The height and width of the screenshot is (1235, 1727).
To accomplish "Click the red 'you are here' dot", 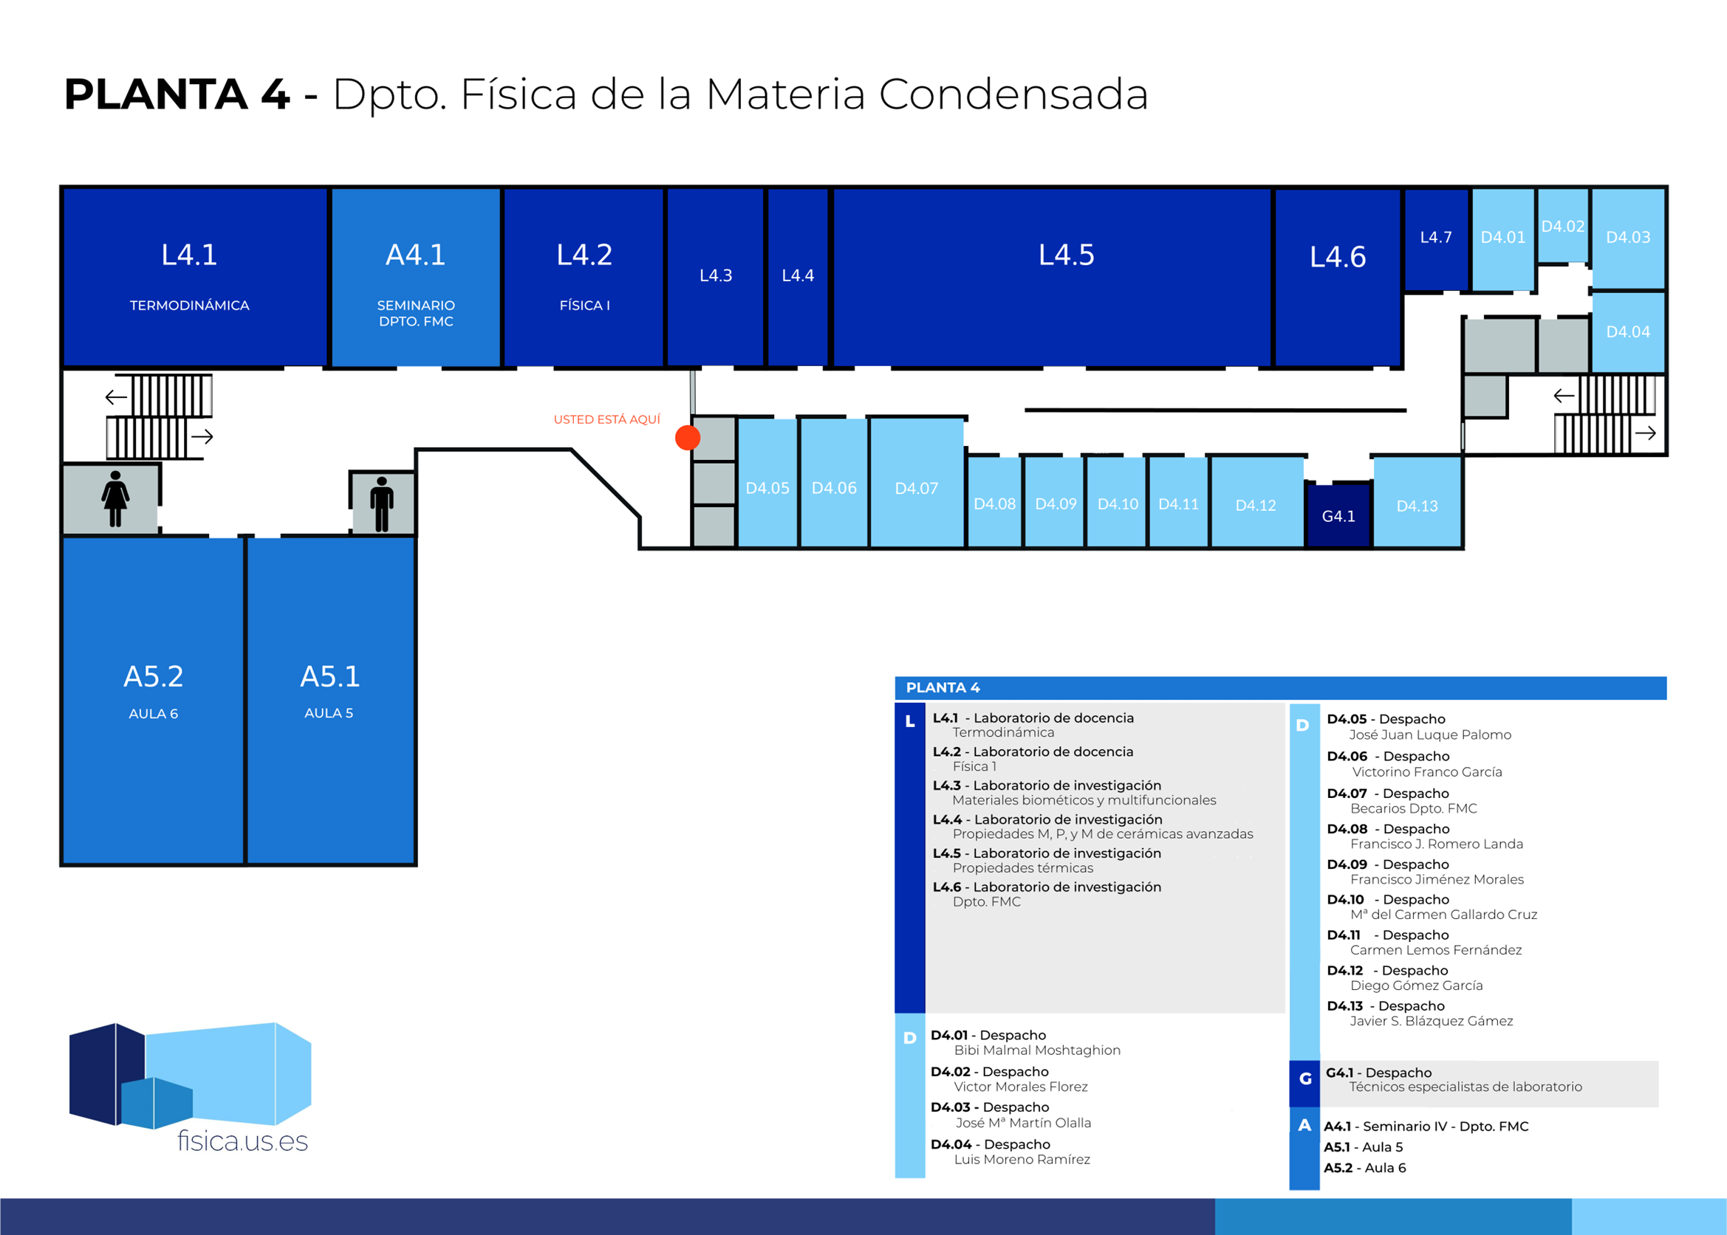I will click(x=687, y=438).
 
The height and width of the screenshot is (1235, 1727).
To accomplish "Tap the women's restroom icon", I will click(x=115, y=499).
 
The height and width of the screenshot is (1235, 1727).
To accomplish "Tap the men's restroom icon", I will click(x=381, y=503).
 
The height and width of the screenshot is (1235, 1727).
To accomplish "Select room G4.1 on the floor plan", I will click(x=1338, y=516).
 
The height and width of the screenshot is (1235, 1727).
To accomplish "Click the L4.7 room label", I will click(x=1436, y=237).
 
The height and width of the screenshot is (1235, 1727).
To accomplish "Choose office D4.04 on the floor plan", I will click(x=1627, y=331).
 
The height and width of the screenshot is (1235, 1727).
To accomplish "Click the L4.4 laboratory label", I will click(x=797, y=275).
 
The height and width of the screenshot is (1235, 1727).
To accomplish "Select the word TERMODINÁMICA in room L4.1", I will click(x=189, y=306).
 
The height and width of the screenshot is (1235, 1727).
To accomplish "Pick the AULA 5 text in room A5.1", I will click(x=329, y=713).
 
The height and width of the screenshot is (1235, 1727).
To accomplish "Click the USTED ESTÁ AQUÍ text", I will click(x=606, y=420).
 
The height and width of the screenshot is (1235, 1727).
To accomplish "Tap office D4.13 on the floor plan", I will click(x=1417, y=506).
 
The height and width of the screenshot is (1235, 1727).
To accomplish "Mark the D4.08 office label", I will click(x=994, y=504).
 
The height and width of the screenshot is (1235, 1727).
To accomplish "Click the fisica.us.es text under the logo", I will click(x=243, y=1141).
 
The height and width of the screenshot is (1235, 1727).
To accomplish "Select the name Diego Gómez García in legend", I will click(x=1416, y=985).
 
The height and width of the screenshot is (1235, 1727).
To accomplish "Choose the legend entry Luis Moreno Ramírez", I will click(x=1022, y=1160).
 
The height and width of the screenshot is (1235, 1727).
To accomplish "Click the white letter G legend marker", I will click(x=1304, y=1079).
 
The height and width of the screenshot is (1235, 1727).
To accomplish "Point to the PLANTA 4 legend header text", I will click(x=943, y=687).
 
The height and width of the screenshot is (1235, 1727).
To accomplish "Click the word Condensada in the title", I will click(x=1013, y=94).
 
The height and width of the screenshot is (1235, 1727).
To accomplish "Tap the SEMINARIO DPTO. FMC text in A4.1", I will click(x=416, y=313).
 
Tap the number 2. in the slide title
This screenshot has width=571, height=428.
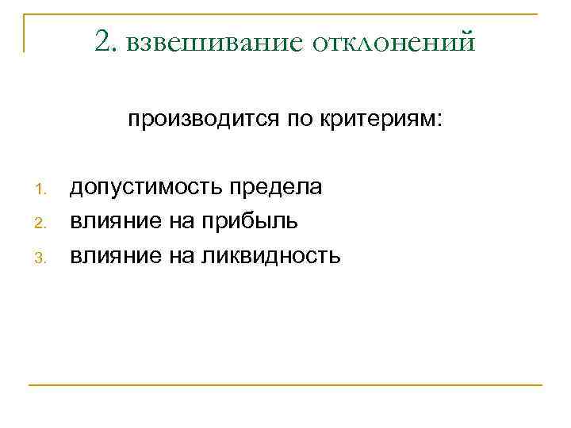(104, 40)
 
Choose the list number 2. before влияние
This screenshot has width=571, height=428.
(45, 224)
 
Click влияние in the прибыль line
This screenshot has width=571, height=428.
(116, 222)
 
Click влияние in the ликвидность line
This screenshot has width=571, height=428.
(116, 256)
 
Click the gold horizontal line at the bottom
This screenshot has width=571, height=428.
(286, 385)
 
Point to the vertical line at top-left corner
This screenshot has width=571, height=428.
(24, 32)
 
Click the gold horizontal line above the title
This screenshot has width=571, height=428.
(286, 13)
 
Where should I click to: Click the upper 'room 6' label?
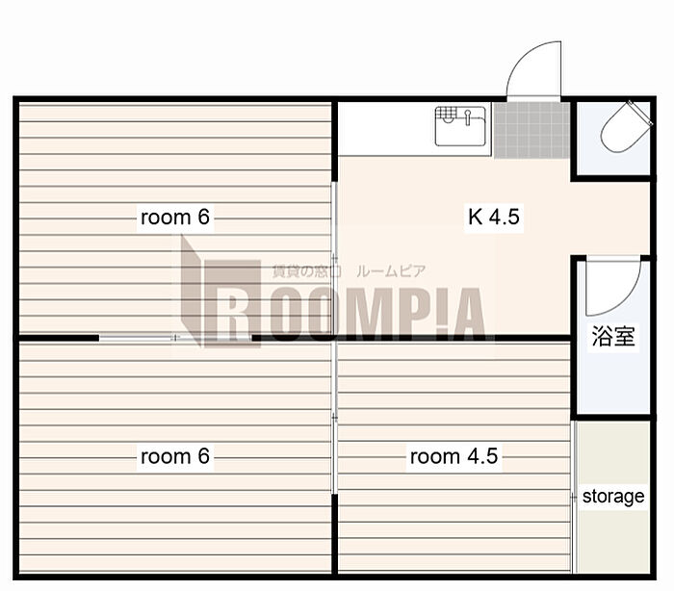coord(175,218)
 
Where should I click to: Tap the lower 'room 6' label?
coord(175,456)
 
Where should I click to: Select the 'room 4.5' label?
coord(454,456)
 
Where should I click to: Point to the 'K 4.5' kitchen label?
coord(494,217)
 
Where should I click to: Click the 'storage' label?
coord(613,497)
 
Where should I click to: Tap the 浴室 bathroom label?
coord(613,336)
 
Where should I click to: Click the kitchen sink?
coord(460,126)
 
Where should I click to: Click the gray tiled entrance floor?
coord(532,130)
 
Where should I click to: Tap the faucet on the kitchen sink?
coord(468,116)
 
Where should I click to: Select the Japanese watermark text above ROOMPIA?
coord(349,271)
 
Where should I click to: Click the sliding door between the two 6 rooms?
coord(175,338)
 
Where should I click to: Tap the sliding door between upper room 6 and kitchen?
coord(334,258)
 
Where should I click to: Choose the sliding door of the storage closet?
coord(574,497)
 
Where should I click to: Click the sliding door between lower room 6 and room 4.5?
coord(334,418)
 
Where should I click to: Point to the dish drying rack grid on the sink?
coord(444,115)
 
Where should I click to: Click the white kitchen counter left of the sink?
coord(386,129)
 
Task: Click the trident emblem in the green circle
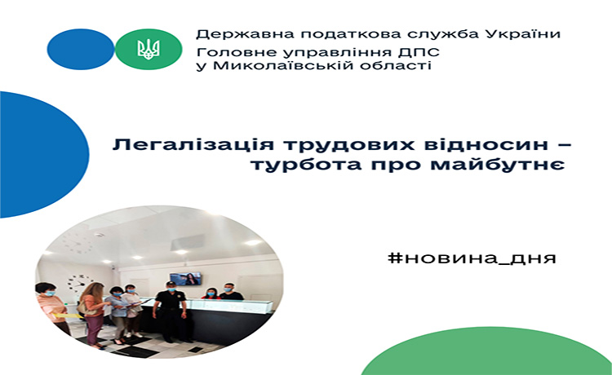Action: [149, 50]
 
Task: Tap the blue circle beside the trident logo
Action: [81, 49]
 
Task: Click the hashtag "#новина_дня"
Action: [472, 258]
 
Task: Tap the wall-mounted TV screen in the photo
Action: [185, 278]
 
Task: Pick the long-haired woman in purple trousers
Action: [93, 314]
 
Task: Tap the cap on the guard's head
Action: [171, 284]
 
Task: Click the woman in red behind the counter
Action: [211, 293]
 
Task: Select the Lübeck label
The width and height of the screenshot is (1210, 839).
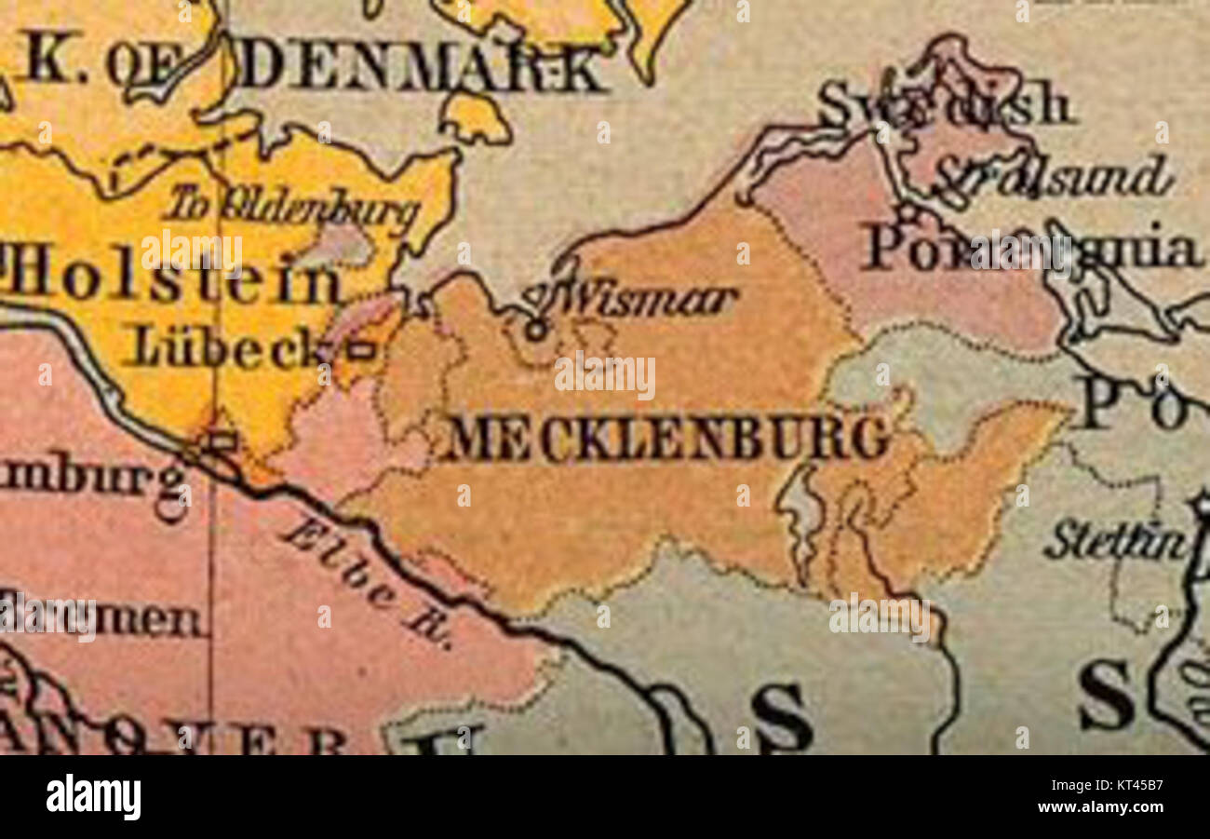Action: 224,348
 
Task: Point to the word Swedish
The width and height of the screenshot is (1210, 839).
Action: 944,103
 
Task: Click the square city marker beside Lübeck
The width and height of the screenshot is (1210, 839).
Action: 361,351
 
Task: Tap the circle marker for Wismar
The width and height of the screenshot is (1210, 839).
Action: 535,329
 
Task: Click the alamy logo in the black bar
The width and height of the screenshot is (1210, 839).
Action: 94,797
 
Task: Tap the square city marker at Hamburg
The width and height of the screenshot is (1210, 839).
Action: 222,440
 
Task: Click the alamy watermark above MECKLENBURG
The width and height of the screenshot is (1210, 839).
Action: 605,375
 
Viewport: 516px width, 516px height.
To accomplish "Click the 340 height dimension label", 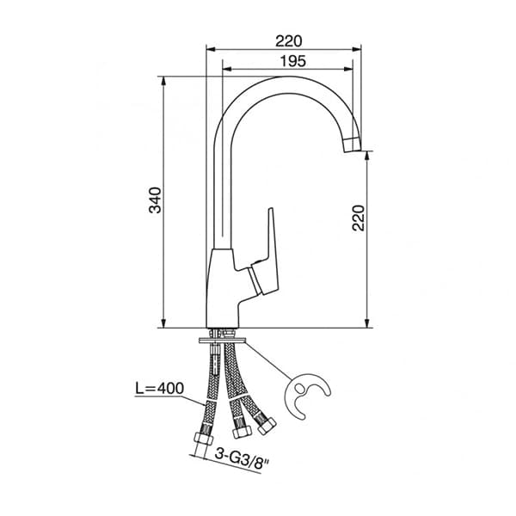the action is [x=155, y=200].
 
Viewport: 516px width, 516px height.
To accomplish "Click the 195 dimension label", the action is [x=293, y=61].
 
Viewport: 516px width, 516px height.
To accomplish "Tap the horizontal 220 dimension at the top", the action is [x=288, y=41].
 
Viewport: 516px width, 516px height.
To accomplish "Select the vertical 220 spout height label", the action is [x=359, y=218].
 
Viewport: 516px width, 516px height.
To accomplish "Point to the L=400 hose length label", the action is [x=160, y=389].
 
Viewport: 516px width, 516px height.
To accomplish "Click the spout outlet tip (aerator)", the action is [x=352, y=144].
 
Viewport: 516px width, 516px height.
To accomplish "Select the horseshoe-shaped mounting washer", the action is [x=307, y=395].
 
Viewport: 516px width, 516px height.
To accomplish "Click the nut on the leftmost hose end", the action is [x=203, y=439].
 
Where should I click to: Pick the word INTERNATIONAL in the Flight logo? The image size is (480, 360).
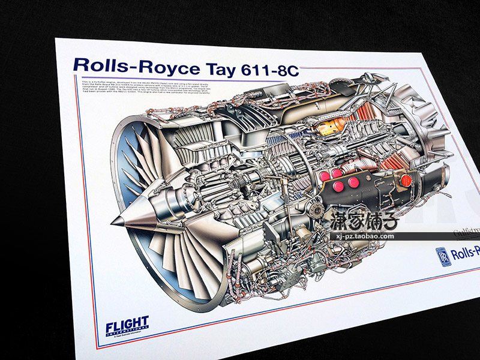127,334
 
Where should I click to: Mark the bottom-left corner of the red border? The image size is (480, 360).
98,346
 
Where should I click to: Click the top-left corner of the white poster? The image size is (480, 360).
56,39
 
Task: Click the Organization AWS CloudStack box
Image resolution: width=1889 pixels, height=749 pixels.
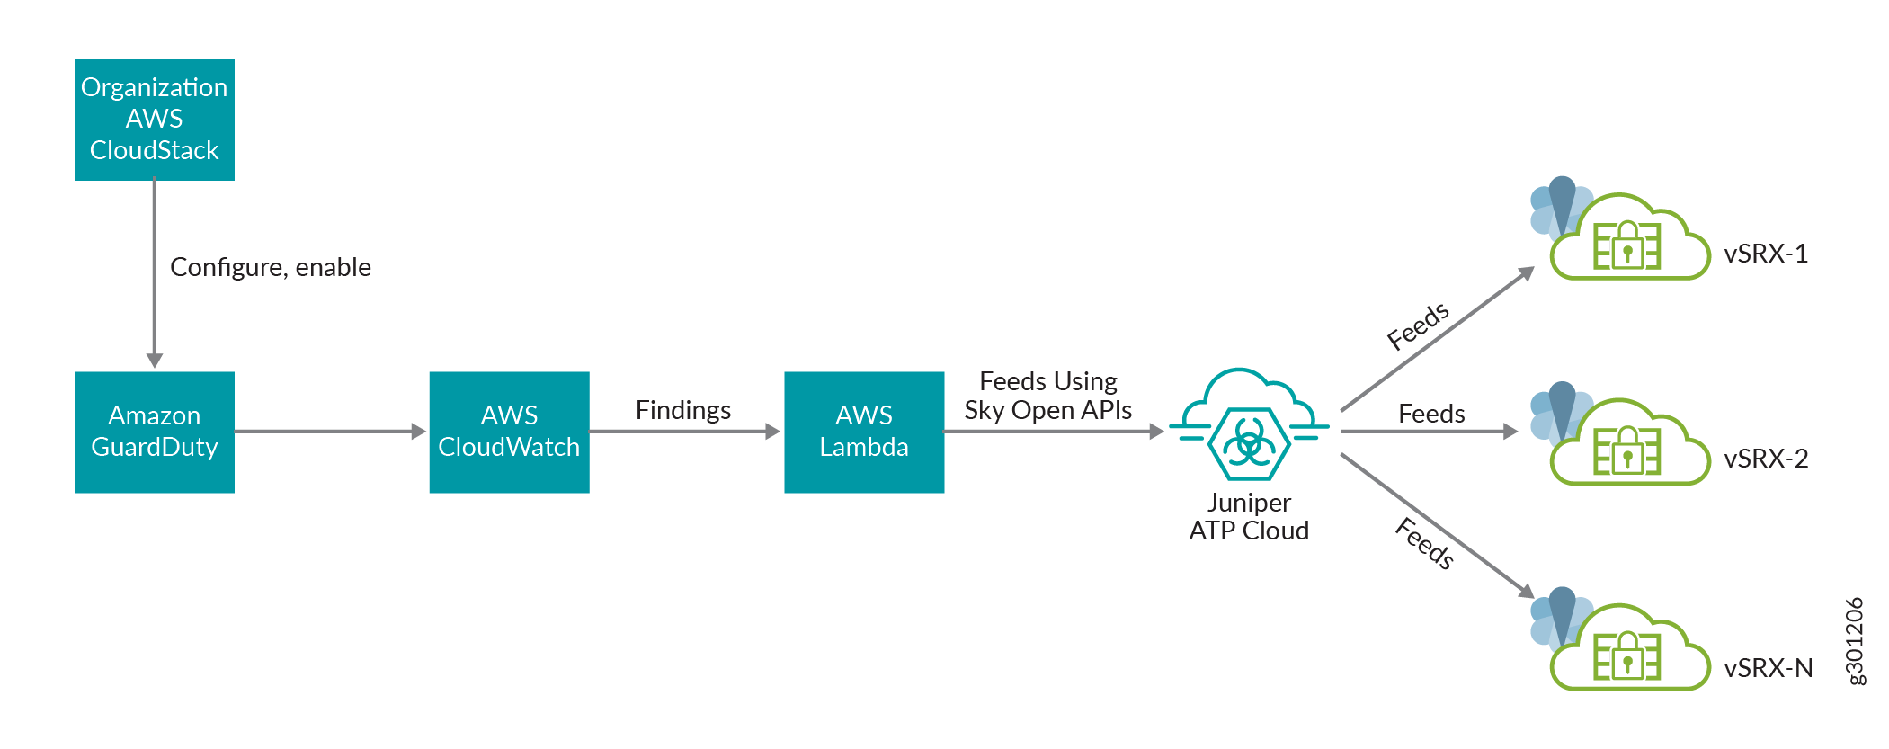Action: tap(154, 120)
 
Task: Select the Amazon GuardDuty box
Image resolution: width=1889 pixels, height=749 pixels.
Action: tap(154, 432)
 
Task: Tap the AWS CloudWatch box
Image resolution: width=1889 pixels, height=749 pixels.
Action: tap(509, 432)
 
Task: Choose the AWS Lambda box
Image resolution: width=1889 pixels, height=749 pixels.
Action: tap(863, 432)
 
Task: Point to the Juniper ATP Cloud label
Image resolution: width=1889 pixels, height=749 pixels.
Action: tap(1249, 517)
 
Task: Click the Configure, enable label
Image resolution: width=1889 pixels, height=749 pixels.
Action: tap(270, 267)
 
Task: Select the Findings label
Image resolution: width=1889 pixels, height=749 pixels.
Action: tap(682, 410)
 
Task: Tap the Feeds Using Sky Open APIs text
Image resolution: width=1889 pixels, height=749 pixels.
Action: tap(1047, 396)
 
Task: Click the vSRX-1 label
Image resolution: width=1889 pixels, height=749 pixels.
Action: tap(1765, 254)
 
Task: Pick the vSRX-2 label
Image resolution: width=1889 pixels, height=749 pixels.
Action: tap(1765, 459)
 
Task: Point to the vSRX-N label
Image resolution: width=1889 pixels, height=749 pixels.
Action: tap(1768, 668)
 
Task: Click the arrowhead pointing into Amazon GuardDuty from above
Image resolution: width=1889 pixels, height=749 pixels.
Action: tap(155, 360)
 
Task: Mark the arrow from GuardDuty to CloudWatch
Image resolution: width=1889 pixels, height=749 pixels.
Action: tap(329, 432)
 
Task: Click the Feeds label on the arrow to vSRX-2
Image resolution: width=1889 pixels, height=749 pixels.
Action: tap(1431, 414)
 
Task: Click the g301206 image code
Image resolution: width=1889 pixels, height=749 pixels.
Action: tap(1854, 641)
================================
- **GIVEN PROBLEM**
Reproduce the listing above from the line with "Task: Select the Lübeck label" up to and including the line with "Action: 361,351", without any pictures.

- **WRITTEN RESPONSE**
Task: Select the Lübeck label
The width and height of the screenshot is (1210, 839).
Action: 224,348
 
Task: Point to the word Swedish
The width and height of the screenshot is (1210, 839).
Action: 944,103
 
Task: Click the square city marker beside Lübeck
The width and height of the screenshot is (1210, 839).
Action: 361,351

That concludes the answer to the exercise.